The second argument is correct. The first argument–the one saying you should switch–is wrong, but spotting the flaw is surprisingly subtle. It involves something called improper priors, and a full technical explanation would take us into the weeds. But here's an intuitive version.

Go back to the critical step:

Imagine the envelope you chose, let’s call it A, has 100€ inside. […]
Since you chose randomly, half of the time you chose the envelope with the smaller amount, and the other half the one with the higher amount.

This quietly assumes that (50€, 100€) and (100€, 200€) are equally likely pairs. Fair enough. But the argument works for any starting number—so (1M€, 2M€) should be equally likely to (2M€, 4M€). And (1 trillion, 2 trillion) equally likely to (2 trillion, 4 trillion). And so on, forever.

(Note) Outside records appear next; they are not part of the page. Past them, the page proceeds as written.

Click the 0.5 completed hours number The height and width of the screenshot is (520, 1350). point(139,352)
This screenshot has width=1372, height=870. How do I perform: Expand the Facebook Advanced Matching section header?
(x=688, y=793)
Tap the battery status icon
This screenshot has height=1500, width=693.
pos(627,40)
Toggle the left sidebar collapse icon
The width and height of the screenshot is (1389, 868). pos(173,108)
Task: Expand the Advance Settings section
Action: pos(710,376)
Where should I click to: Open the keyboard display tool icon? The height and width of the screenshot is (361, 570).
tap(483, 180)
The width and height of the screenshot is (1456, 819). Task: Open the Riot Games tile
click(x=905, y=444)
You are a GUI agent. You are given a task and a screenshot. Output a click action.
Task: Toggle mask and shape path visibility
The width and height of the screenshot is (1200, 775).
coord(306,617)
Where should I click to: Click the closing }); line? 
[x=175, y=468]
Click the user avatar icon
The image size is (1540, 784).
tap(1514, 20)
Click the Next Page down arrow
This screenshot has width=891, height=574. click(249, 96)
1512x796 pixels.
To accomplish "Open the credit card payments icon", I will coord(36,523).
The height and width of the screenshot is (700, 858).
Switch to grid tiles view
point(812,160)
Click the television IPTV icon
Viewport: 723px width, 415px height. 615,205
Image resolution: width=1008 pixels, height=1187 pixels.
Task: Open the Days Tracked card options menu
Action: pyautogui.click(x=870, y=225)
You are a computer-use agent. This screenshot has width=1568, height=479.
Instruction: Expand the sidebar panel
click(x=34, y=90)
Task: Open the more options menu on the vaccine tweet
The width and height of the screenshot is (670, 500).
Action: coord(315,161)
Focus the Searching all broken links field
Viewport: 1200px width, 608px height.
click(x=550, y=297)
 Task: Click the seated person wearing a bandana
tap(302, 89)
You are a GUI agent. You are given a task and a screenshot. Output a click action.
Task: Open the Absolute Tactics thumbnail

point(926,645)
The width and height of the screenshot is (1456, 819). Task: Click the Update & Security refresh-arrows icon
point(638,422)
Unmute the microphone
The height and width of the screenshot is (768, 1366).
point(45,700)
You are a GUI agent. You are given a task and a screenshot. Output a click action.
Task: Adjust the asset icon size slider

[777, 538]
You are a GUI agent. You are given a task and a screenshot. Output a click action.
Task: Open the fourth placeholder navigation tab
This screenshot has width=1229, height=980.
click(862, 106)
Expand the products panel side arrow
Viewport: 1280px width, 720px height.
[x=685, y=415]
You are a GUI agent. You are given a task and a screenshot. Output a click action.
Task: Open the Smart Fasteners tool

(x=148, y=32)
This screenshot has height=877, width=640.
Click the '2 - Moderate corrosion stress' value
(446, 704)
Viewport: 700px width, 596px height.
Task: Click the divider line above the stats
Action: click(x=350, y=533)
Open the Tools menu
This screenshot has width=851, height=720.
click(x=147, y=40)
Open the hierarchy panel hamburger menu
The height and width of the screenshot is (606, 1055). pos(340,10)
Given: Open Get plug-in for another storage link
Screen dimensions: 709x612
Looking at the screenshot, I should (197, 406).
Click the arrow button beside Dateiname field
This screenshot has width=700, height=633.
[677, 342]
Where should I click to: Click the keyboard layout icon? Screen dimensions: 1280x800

But think about it: if you open your envelope and find 1 trillion euros inside, do you really think it’s 50/50 whether the other envelope contains 500 billion or 2 trillion? Of course not. Intuitively, the more money you see, the more likely it is you got the bigger envelope.

That intuition is mathematically correct. It turns out to be impossible for the pairs (X/2, X) and (X, 2X) to be equally likely for every possible X—the probabilities wouldn’t add up to 1. The first argument hides in an assumption about how the money was distributed that can’t actually be true. Once you account for realistic priors, the apparent 25% gain vanishes.

The dog stops chasing its tail.

Why This Matters Beyond Envelopes

The two envelope problem isn’t just a cute puzzle: it’s a warning. It shows how an expected-value calculation, done with apparent rigor, can give you an answer that is obviously absurd (switch forever!). The math feels right, but it’s quietly built on a flawed assumption about what’s equally likely.

This happens all the time outside of toy problems. Investment strategies, insurance bets, and even some published scientific results have fallen for similar traps: reasoning that looks clean on paper but rests on a prior that can’t actually hold up.

The lesson? When a calculation tells you there’s a free lunch, don’t reach for the fork. First, check the menu.